Carl Sawatsky
About Carl Sawatsky
Carl Sawatsky is a Service Sales Representative at Cintas, with extensive experience in the culinary field, including roles as Executive Chef and Chef Instructor. He holds a Red Seal Certification and has a strong background in menu development and food and beverage management.
Current Role at Cintas
Carl Sawatsky has been employed at Cintas as a Service Sales Representative since 2021. In this role, he is responsible for providing service solutions to clients, leveraging his extensive background in the culinary and food service industries. His experience allows him to understand client needs effectively and offer tailored services.
Previous Experience in Culinary Arts
Prior to his current position, Carl Sawatsky worked at Well Seasoned Gourmet Foods Inc. as both Chef Instructor and Executive Chef. He served as Chef Instructor from 2012 to 2017, where he taught culinary skills in Langley, BC. He later held the position of Executive Chef from 2017 to 2020, managing kitchen operations and menu development.
Education and Certifications
Carl Sawatsky studied at Vancouver Community College, where he completed the Professional Cook Level 3 program and achieved Red Seal Certification. His education spanned from 2004 to 2005. Additionally, he pursued further studies in Food Preparation and Professional Cooking from 2005 to 2012, culminating in his Professional Cook Red Seal certification.
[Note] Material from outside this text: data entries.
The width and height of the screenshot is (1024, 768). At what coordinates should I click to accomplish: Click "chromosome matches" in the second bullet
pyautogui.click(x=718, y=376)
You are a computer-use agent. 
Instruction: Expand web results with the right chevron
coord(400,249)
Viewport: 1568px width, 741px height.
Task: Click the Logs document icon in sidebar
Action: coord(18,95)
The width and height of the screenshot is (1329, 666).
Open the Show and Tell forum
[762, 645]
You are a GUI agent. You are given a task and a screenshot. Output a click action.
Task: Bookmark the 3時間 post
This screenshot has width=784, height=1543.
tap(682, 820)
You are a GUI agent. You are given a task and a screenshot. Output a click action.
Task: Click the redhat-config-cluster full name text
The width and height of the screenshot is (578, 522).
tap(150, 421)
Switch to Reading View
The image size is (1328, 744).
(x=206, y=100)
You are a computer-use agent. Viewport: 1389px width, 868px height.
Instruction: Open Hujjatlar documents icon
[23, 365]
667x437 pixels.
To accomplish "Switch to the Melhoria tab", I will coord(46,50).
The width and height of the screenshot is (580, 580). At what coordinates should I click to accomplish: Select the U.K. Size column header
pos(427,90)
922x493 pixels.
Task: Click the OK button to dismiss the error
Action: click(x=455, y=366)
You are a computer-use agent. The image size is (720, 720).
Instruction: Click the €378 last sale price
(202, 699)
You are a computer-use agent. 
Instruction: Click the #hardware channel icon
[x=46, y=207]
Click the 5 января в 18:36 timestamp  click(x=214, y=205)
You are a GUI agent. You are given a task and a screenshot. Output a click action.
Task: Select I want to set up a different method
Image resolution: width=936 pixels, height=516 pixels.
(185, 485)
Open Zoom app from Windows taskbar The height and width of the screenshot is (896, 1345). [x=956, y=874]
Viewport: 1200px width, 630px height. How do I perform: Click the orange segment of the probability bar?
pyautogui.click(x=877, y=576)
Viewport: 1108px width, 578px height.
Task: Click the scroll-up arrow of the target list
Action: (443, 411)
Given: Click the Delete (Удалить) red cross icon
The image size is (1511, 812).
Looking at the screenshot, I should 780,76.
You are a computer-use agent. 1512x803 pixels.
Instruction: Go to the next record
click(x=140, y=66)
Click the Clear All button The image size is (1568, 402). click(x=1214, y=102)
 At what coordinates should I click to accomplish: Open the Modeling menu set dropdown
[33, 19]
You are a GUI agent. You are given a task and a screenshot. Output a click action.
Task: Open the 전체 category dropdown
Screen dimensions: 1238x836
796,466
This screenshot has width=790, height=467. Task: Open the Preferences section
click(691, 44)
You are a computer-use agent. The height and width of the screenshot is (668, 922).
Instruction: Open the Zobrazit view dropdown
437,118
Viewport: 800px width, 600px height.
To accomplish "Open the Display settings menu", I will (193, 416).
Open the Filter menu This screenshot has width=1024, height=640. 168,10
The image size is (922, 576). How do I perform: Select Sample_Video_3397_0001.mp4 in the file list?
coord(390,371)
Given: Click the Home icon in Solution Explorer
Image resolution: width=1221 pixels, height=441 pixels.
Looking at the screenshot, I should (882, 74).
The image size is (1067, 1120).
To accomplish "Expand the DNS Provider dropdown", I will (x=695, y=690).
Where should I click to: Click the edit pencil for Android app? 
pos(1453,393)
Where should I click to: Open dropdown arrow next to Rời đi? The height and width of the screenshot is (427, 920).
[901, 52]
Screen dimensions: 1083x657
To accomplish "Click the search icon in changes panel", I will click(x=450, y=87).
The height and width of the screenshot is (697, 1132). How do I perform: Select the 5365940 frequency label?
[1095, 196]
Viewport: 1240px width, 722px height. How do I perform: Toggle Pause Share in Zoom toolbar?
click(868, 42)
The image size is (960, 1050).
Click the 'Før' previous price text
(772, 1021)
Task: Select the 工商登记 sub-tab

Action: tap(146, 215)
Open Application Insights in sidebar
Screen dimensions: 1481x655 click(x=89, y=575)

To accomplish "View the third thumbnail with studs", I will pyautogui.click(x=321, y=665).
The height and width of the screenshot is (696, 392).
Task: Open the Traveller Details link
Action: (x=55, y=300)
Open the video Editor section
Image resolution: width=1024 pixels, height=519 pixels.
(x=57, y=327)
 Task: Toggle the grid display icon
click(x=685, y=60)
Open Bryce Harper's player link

Expertise in Culinary Operations
Carl Sawatsky possesses expertise in menu development and multi-unit operations within the restaurant industry. His skills extend to catering and food and beverage management, showcasing a comprehensive understanding of culinary operations. His diverse experience contributes to his effectiveness in service sales.
Background in the Restaurant Industry
Carl Sawatsky has a demonstrated history of working in the restaurant industry, where he has showcased a broad range of culinary skills. His roles have included various positions that emphasize his capabilities in kitchen management and culinary instruction, reflecting his commitment to the culinary arts.